___ Passage shown

In many ways, however, it is the exact model used by multinational corporations that depend on poorly paid workers in developing countries to staff their highly profitable operations. This keeps prices down in the industrialised world and consumers numb to the reality of how the product ends up in their shopping basket.

“We have now seen the emergence of the hollow army,” says Naomi Klein, whose forthcoming book, The Shock Doctrine: The Rise of Disaster Capitalism, explores these themes. “Much as with so-called hollow corporations such as Nike, billions are spent on military technology and design in rich countries while the manual labour and sweat work of invasion and occupation is increasingly outsourced to contractors who compete with each other to fill the work order for the lowest price. Just as this model breeds rampant abuse in the manufacturing sector – with the big-name brands always able to plead ignorance about the actions of their suppliers – so it does in the military, though with stakes that are immeasurably higher.”

In the case of Iraq, what is particularly frightening is that the US and UK governments could give the public the false impression that the occupation was being scaled down, while in reality it was simply being privatised. Indeed, shortly after Tony Blair announced that he wanted to withdraw 1,600 soldiers from Basra, reports emerged that the British government was considering sending in private security companies to “fill the gap left behind”.

Outsourcing is increasingly extending to extremely sensitive sectors, including intelligence. The investigative blogger RJ Hillhouse, whose site TheSpyWhoBilledMe.com regularly breaks news on the clandestine world of private contractors and US intelligence, recently established that Washington spends $42bn (£21bn) annually on private intelligence contractors, up from $18bn in 2000. Currently, that spending represents 70% of the US intelligence budget.

______
___ Data entries

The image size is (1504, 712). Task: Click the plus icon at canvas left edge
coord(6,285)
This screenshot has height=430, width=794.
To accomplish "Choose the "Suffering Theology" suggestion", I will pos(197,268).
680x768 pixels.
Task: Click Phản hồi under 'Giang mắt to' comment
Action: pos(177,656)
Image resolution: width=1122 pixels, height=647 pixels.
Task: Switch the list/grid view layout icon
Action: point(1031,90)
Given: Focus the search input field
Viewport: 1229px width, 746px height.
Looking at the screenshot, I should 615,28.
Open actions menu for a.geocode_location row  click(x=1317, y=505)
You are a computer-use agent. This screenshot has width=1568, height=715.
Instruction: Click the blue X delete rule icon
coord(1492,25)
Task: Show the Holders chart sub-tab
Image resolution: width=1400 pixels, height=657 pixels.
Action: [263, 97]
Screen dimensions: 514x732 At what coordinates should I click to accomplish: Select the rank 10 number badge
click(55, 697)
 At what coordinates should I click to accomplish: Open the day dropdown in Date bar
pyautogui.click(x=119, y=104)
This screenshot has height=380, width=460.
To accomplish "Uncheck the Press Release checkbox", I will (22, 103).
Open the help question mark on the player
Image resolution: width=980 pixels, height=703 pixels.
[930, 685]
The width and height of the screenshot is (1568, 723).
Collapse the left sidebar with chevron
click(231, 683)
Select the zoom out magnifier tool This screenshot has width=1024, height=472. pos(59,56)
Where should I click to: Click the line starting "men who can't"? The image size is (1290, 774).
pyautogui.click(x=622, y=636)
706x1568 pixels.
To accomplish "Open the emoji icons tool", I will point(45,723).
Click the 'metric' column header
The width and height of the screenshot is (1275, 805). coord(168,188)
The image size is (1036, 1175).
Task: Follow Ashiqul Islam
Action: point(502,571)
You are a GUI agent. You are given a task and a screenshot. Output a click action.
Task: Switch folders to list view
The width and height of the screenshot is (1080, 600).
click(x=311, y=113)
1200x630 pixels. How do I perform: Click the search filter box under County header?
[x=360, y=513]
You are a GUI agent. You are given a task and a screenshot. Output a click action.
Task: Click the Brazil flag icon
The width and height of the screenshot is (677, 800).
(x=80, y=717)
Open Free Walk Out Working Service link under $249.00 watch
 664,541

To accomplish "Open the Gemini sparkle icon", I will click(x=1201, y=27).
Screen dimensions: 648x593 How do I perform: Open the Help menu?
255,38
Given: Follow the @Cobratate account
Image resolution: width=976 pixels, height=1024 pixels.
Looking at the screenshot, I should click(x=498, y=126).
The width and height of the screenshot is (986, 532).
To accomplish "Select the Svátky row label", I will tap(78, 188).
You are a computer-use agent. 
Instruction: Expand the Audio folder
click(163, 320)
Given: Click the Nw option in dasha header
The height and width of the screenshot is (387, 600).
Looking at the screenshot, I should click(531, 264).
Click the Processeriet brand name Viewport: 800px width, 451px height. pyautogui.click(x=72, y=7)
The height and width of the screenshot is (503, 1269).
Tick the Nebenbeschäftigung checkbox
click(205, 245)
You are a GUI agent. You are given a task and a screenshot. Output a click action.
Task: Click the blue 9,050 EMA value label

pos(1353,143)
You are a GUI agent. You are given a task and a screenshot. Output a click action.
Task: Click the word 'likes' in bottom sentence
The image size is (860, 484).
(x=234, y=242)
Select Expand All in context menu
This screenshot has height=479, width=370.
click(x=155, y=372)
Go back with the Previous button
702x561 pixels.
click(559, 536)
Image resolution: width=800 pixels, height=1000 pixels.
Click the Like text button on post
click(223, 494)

______

**The request**. Continue the passage above on outsourcing war and intelligence to private contractors, picking up after its last sentence.

**Task result**.
But the mercenary forces are also diversifying geographically: in Latin America, the massive US firm DynCorp is operating in Colombia, Bolivia and other countries as part of the “war on drugs” – US defence contractors are receiving nearly half the $630m in US military aid for Colombia; in Africa, mercenaries are deploying in Somalia, Congo and Sudan and increasingly have their sights set on tapping into the hefty UN peacekeeping budget; inside the US, private security staff now outnumber official law enforcement. Heavily armed mercenaries were deployed in the aftermath of Hurricane Katrina, while there are proposals to privatise the US border patrol. Brooks, the private military industry lobbyist, says people should not become “overly obsessed with Iraq”, saying his association’s member companies “have more personnel working in UN and African Union peace operations than all but a handful of countries”.

Most worryingly of all, perhaps, powers that were once the exclusive realm of national governments are now in the hands of private companies whose prime loyalty is to their shareholders. CIA-type services, special operations, covert actions and small-scale military and paramilitary forces are now on the world market in a way not seen in modern history.

While the private military/security industry rejects the characterisation of their forces as mercenaries, Blackwater executives have turned the grey area in which they operate into a brand asset. The company has been quietly marketing its services to foreign governments and corporations through an off-shore affiliate, Greystone Ltd, registered in Barbados.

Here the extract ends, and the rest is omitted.